TASK TO CARRY OUT = Please resume the piece about living with anxiety where it stops, picking up after its final sentence and keeping its voice.

DOCUMENT EXTRACT =
—————

Understanding anxiety is difficult when you live with it but watching someone living with it is even more perplexing.
You don’t recognise the dangers that cause the intense fear and extreme behaviours. You can’t feel the quickening pace of the heart, short breaths, the ensuing sweating and the trembling starting in our boots.
You become frustrated as your patience wanes. We cannot snap out of it and get a grip – we’ve tried. Sometimes our paralysing fear cannot be communicated. We just need to do what we need to do to get through this episode, so we can breathe again.
We cannot control our irrational thoughts. No matter how safe we are, we don’t feel it. And we know you can’t see or hear our thoughts, we don’t expect you to get it.
What we would like is some patience and understanding of it being our reality at that minute.
Things we might experience:
- A ‘freeze’ response – where we can’t talk, move or make decisions. We may move slowly or not at all, we lose focus and can’t keep up with conversations. Or we withdraw from participating in anything, we go quiet and want to be invisible or back in our safe zone.
- A ‘take action’ response – where we move fast, talk fast. We may become passive aggressive, rude, short. We lose focus and need to keep mind and body busy to keep the anxiety.
- A ‘refusal’ response – where we refuse to leave the house, get out of the car, enter or exit the classroom, get out of bed, go to work or school – refusing to do anything that pushes us to feel like we might break.

—————

PROVIDED INFORMATION =

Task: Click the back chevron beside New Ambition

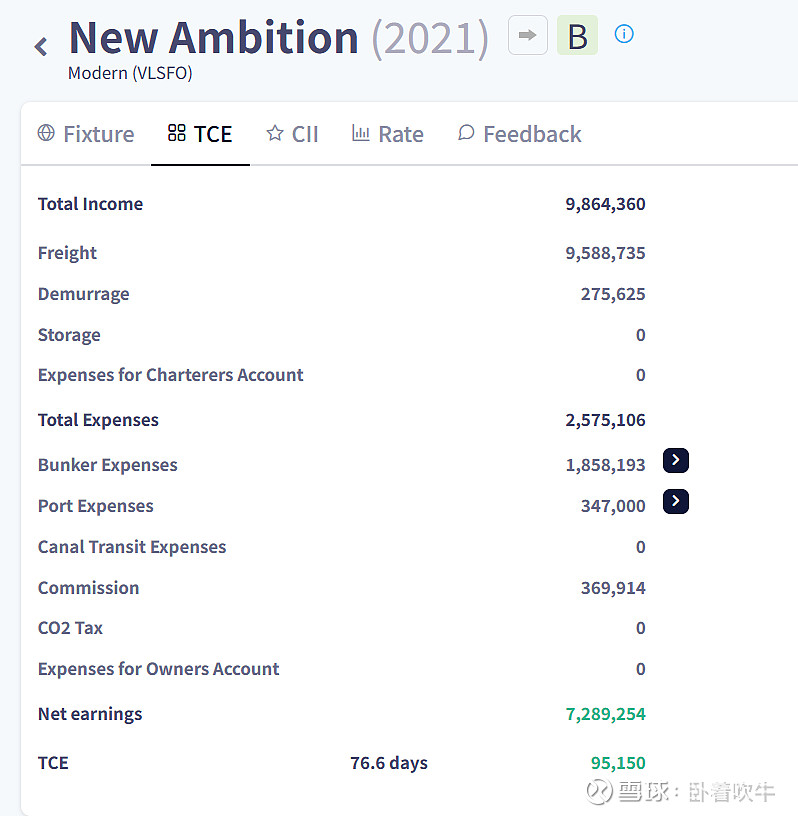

—————

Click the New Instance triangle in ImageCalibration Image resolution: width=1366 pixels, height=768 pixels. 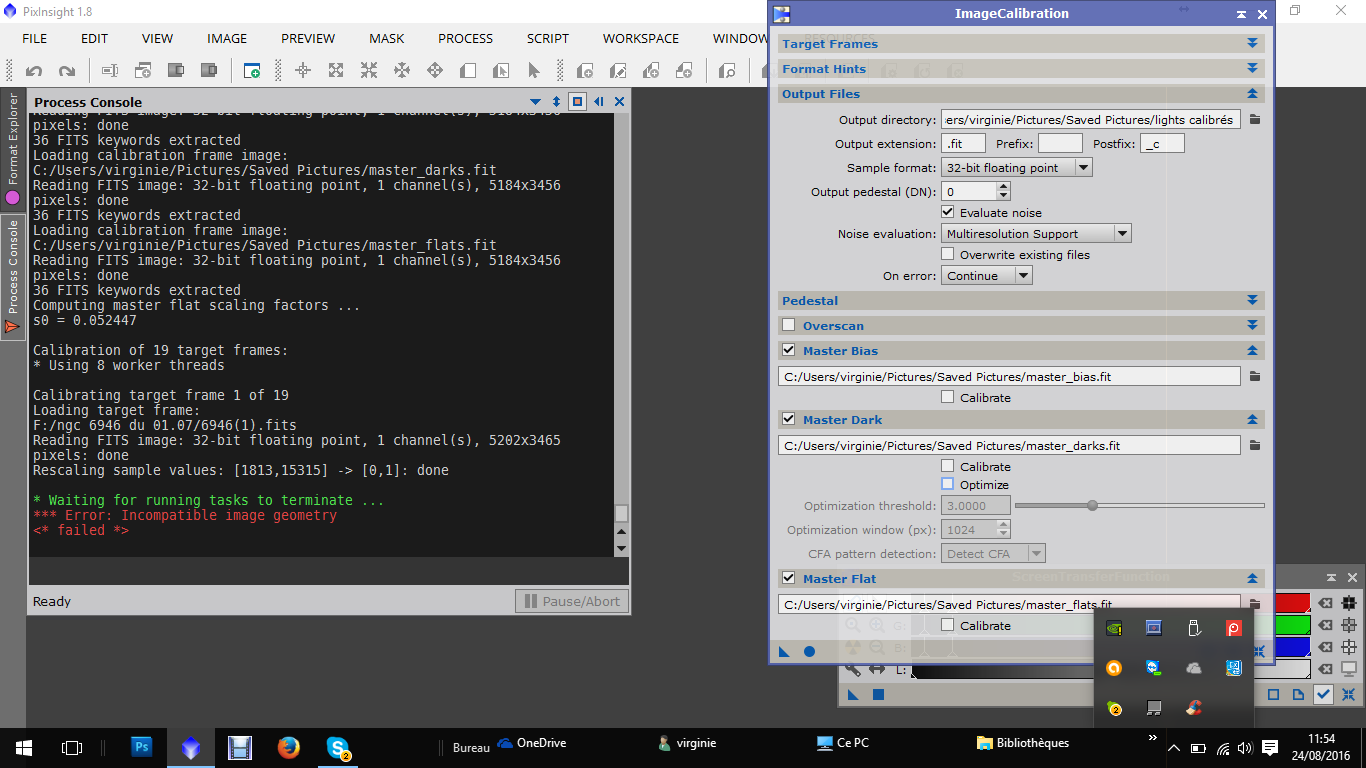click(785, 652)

—————

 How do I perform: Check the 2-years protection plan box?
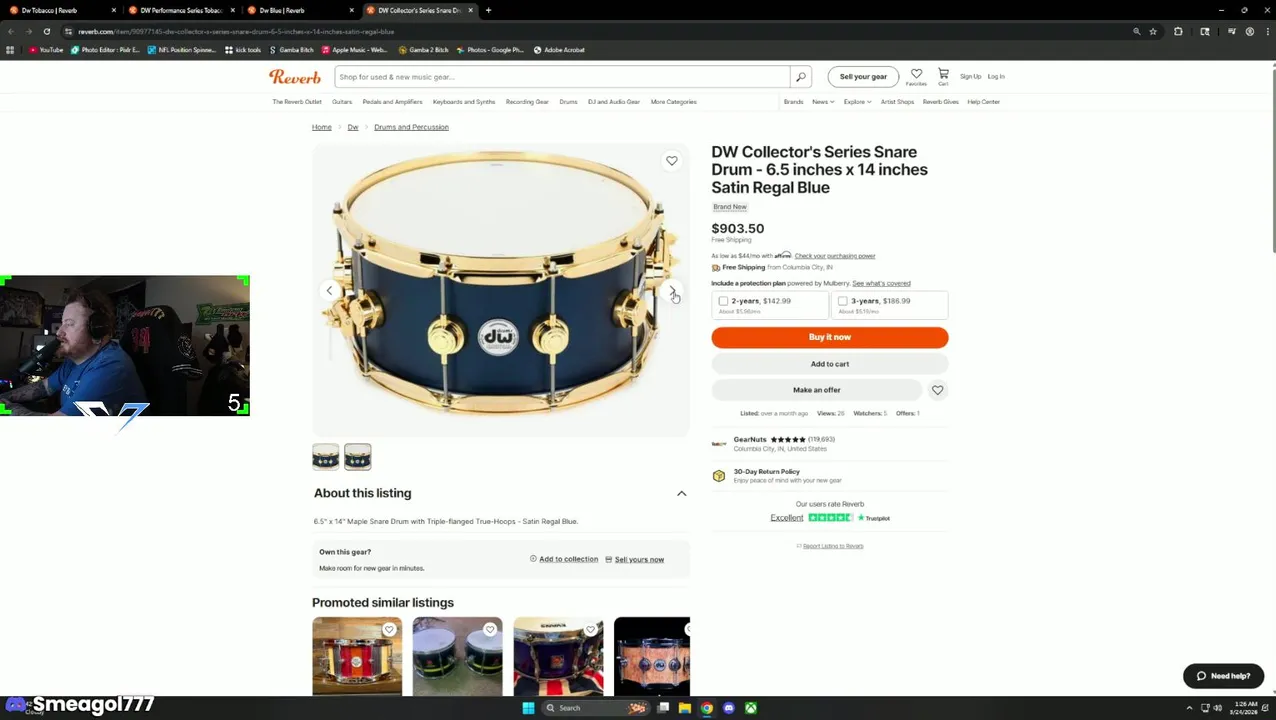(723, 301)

—————

WRITTEN REPLY =
- A ‘Lets pretend’ response – We slap a smile on and do what has to be done. Inside we are struggling with our thoughts, trying to keep our breathing normal, stop ourselves from shaking, stop anyone from seeing clues to what is really going on.
- A ‘meltdown’ response – Emotionally irrational, crying, screaming, shouting – we can’t tell you because we don’t understand it ourselves. We can’t breathe, we feel panicked and trapped and we need to find a way out.
What you can do for us in the moment
- Be patient – in the moment we react impulsively, we feel we have no control, but it will pass.
- Be there, be supportive – we can’t listen to advice or rational guidance in the moment.
- Keep calm – we can feel your calm, even if we don’t acknowledge it.
What we can do together after
- Give me space – I may need a little bit of time to de-escalate my emotional state before my body and mind calm down
- Lets talk about it – when the time is right, reflection is good for understanding what happened during anxiety – use the coaching model guidance below to help.
- Be kind to each other – It can be traumatic for everyone involved when anxiety is at its peak.